Menu bar

Improving Students' Visual Literacy



Today's culture has become so visual that teachers and students get considerable information from visual elements. These visual elements are increasingly appearing in teaching and learning resources, delivered across a range of media in a variety of formats: textbooks, multimedia presentations, computer tutorials, television programs, and Web resources (Sims et al., 2002). Visual information usually comes in the form of line drawings, photographs, maps, diagrams, flowcharts, graphs, time lines, geometrical figures, and Venn diagrams.
Educators believe that using visual treatments helps learners to explore meanings clearly, directly, and easily, and yields positive results (Chanlin, 1998). For example, students can learn the word "spoon," but to look at a spoon communicates so much more. By looking at the spoon, students can read the history of eating, utensils, materials, civilization, culture, and habits (Bleed, 2005).
Visual literacy, learning, and technology
Wileman (1993) defines visual literacy as “the ability to read, interpret, and understand information presented in pictorial or graphic images” (p.114). He describes the ability to turn information into pictures as “visual thinking” (p.114). However, if literacy is reading and writing, Brill, Kim, and Branch (2000) believe that visual literacy is the ability to interpret, and generate or select images for communicating ideas and concepts. They indicated that a visually literate learner should be able to make sense of visible objects, and create static or dynamic visible objects. More specifically, Roblyer and Bennett (2001) explained that a visually literate learner should be able to:
  • Interpret, understand, and appreciate the meaning of visual messages.
  • Communicate more effectively through applying the basic principles and concepts of visual design.
  • Produce visual messages using the computer and other technology.
  • Use visual thinking to conceptualize solutions to problems (p. 9).
Roblyer and Bennett emphasized the need to develop appropriate selection, production, and evaluation strategies, and provide learners with the principles of visual communication, which can then be put into practice in a variety of settings, activities, and subject areas to improve the above visual literacy skills. Stokes (2002) agreed that students need to learn how to communicate using visual language, and know terms such as composition, foreground, and background in order to talk about images. Students need to be able to describe everything that they see and apply critical thinking to images in the same way they apply critical thinking to text.
Two major approaches have been suggested for developing visual literacy skills (Heinich et al., 1999). The first is to help learners decode (read) visuals through practicing analysis techniques. Decoding involves interpreting and creating meaning from visual stimuli. The second is to help them encode (compose) visuals as a tool for communication.
Decoding of visual messages can be improved by asking questions, such as: What does this image mean to me? What is the relationship between the image and the displayed text message? How is this message effective?

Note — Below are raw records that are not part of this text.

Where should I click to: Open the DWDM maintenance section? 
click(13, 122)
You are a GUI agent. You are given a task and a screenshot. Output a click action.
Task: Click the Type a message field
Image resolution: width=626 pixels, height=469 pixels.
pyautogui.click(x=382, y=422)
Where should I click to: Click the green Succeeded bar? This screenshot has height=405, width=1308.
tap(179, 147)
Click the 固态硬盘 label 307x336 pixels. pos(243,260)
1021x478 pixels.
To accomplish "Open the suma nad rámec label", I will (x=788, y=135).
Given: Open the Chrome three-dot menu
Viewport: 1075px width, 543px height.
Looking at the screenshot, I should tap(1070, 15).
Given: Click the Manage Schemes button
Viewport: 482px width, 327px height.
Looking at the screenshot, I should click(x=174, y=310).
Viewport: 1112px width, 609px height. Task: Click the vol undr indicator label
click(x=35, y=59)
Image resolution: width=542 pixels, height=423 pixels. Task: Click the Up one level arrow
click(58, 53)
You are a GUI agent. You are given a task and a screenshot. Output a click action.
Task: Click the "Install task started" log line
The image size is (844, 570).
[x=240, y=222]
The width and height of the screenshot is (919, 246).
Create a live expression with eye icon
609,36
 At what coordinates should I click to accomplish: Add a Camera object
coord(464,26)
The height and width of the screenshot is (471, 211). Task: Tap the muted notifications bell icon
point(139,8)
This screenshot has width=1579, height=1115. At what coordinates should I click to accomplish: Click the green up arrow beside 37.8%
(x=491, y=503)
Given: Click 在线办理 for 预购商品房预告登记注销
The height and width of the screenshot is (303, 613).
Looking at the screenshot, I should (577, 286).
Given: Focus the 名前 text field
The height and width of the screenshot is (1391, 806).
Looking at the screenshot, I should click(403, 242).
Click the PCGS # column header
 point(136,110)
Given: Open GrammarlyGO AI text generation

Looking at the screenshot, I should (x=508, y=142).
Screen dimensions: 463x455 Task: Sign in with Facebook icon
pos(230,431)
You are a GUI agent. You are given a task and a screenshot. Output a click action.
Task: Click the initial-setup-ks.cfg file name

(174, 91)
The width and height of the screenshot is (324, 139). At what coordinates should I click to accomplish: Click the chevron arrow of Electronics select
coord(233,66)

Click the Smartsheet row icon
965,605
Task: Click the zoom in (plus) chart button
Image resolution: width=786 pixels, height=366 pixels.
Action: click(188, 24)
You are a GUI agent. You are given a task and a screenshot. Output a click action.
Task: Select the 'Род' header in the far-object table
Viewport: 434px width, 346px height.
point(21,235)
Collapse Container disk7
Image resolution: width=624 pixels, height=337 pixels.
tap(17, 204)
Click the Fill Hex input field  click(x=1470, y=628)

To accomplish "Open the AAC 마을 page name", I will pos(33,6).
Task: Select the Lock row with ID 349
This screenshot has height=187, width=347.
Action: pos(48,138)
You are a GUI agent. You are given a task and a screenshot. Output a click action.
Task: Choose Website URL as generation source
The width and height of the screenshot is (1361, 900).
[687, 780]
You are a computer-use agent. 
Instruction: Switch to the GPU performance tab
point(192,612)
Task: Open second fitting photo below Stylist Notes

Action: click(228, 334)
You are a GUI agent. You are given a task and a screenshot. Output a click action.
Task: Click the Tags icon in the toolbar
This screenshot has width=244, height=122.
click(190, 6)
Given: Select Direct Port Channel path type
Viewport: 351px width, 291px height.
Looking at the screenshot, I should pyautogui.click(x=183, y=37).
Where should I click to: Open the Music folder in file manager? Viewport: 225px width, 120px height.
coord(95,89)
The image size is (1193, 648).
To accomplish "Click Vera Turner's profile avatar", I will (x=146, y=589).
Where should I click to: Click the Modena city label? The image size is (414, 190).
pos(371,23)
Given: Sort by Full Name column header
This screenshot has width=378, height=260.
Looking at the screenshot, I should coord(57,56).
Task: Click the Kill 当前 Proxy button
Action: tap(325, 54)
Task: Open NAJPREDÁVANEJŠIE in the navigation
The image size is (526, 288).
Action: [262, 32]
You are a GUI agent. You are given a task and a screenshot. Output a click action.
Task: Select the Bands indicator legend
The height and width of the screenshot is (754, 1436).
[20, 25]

Similar questions are asked during visual message creation as well: How can I visually depict this message? How can I make this message effective? What are some visual/verbal relationships I can use? (Riesland, 2005). Riesland believes that once students internalize these questions, they will not only be able to encode and decode visual messages, but will also be prepared to communicate with a level of visual sophistication that will carry them through multimedia-dependent and modern work environments.
Research has explored the relationship between learning and technology, and indicated that recent technologies like computers and the Internet have changed teaching and learning practices, and provided learners with more responsibilities and opportunities for their learning to innovatively locate and use resources to construct meaning (Sims et al., 2002). The World Wide Web, for example, as a graphical user interface application requires skills for recognizing navigation elements, controlling menus, and reading images in order to derive meaning from what is being communicated. In addition, photo-editing tools have made it easy for anyone to create or manipulate images, and to disseminate those images more widely than at any point in history.
In addition, the growth of image-rich resources is due in part to the wide availability of graphics software, and digital image management and sharing Web applications that facilitate the creation, storage, dissemination, and exchange of images (Sims et al., 2002). Inexpensive storage and widely available dissemination methods have made digital images a convenient and easily available information format (Chen, 1999). During the past three years, a new generation of Web-based applications for collaboration and community building has emerged, providing Web users with a tremendous capability to connect with and share a variety of resources. Among these social applications are photo-sharing applications.